This is an English summary of the (Erasmus) Master course "Introduction to Accounting Research " (lectures & papers). It also includes examples, which makes it easier to understand. For this course, I got a 9,8.
Introduction to Accounting Research
Lecture 1
Accounting research
Accounting research is interesting because it can provide useful information and insights for
regulators, auditors, tax consultants and other practicing accountants.
Areas of accounting research:
- Financial accounting
Deals with how managers produce financial information for economic agents
(investors, financial analysts) outside the organization and how these agents
respond to variations in accounting methods and estimates.
- Auditing
Deals with the general question how auditors audit financial statements and
examines the antecedents and consequences of variations in auditor characteristics
and work methods.
- Managerial accounting
Examines how economic agents within the organization (managers and employees)
produce and use accounting information.
Advanced data analytics play an important role everywhere → trading, risk analysis, loan
origination (can someone take a loan?) marketing and consumer behaviour, HR.
Research process
Steps:
1. Formulate a research question
- Yes/no questions are recommended
- Positive, not normative, questions
- Often questions about causal effects of X on Y
Research questions are most interesting when there is some tension or uncertainty
in the answers.
2. Literature review
- Work backwards
- Identify one or two key papers related to the research topic (top journal
publications or heavily cited)
- Read papers that are cited by the key papers
- Also read the papers which cite the key papers
3. Develop a theory → critical reasoning about the why
4. Formulate (testable) hypotheses
Hypotheses should be:
- Unambiguous (clearly stated)
- Simple
- Specify a specific (directional) relation between X and Y
- Testable
5. Design empirical tests of the hypothesis
* Qualitative/case study
* Experimental
1
, * Survey
* Archival (using data)
Main challenge = develop generalizable, credible inferences about causal
effects in the overall population from a sample of imperfect data.
6. Interpret results
Lecture 2
DeAngelo (1981)
Purpose of positive theoretical studies:
- Provide deeper insights into how two constructs (X & Y) are related
- Develop causal predictions that can then be tested empirically
- Some phenomena are hard or impossible to measure (such as auditor independence)

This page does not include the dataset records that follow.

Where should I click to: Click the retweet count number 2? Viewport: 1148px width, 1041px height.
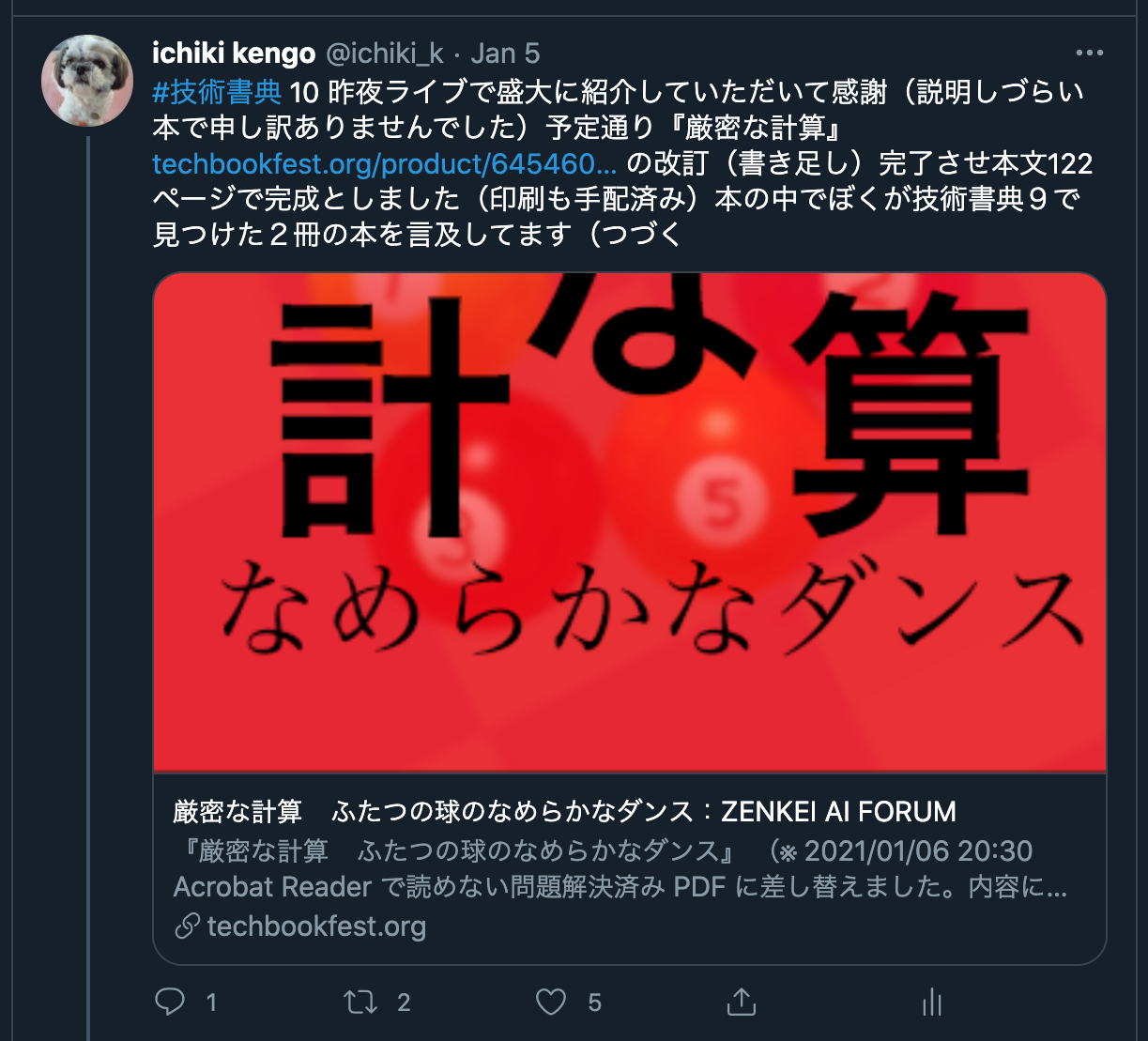(404, 1003)
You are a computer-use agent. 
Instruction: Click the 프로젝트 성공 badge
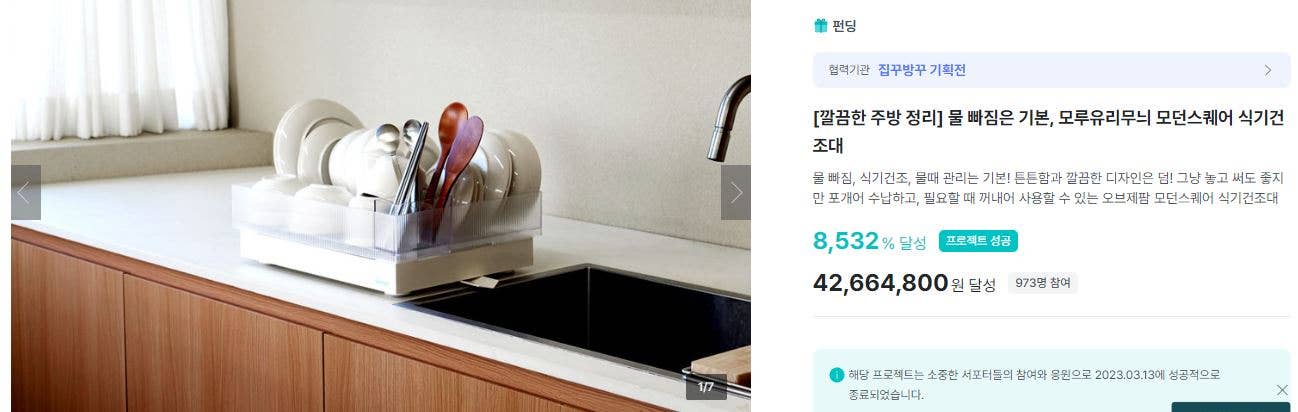coord(978,241)
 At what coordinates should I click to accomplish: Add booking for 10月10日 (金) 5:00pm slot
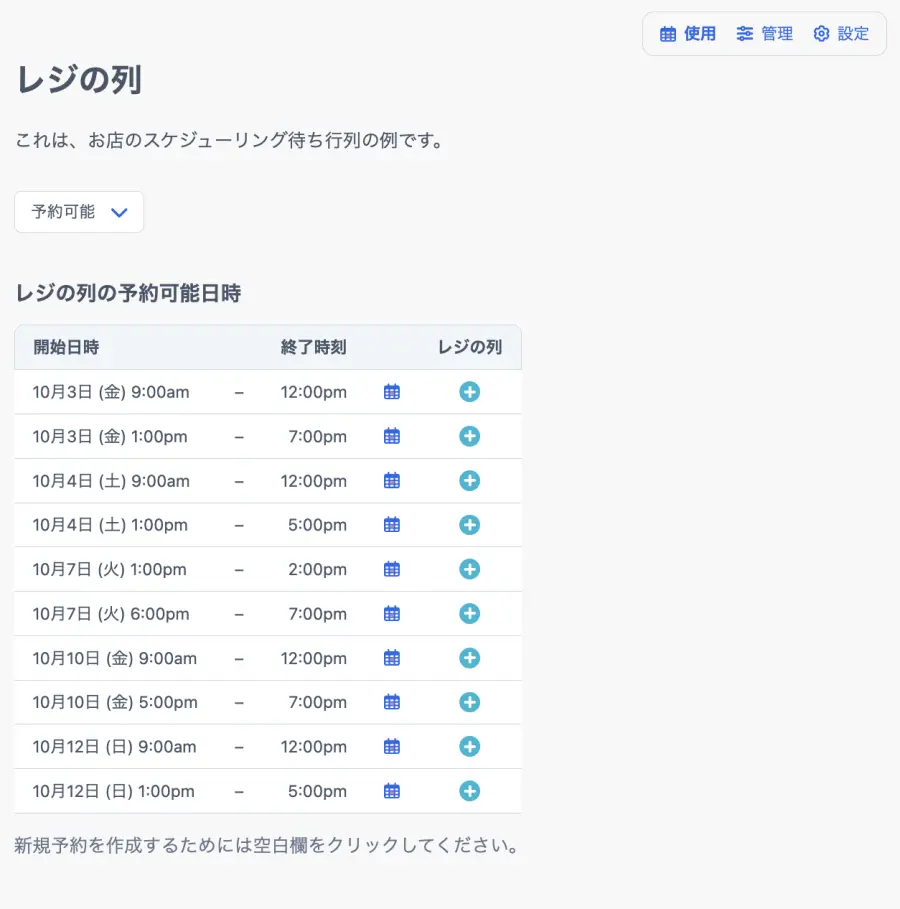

Research question = Does “low balling” (= requiring an audit fee less than the cost price)
on initial audit engagement impair auditor independence?

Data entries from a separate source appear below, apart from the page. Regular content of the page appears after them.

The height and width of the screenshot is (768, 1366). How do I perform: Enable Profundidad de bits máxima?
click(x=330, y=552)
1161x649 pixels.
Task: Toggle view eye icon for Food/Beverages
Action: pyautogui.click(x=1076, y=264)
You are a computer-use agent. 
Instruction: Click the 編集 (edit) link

Motivation behind the question:
- Accepting an audit engagement for a price below your actual cost of auditing, is basically
the same as an unpaid audit fee →will only be collected if the client doesn’t terminate the
audit engagement → the client is less likely to terminate if he is happy with the auditor →
auditor does what client wants (i.e. is less independent).
Why does “low balling” exist?:
* Auditors incur higher costs in initial period to
acquire client-specific knowledge (A + K)
* Costs are lower and constant in future periods
(A2 … At = A)
* Future audit fees are increased to above
auditing cost (F2 … Ft = F)
* Value from obtaining the engagement:
π = (F1 – A1) + (F – A)/r
* Expectations of the future quasi rents lead to
competition for the initial audit engagement,
driving down the initial audit fee F1
How far can you increase the future audit fees F? → the client won’t switch auditors after
the fee increase in t = 2 as long as the PV of all future fees to the current auditor (F + F/r) is
lower than the PV of fees to another auditor plus the switching costs (SC).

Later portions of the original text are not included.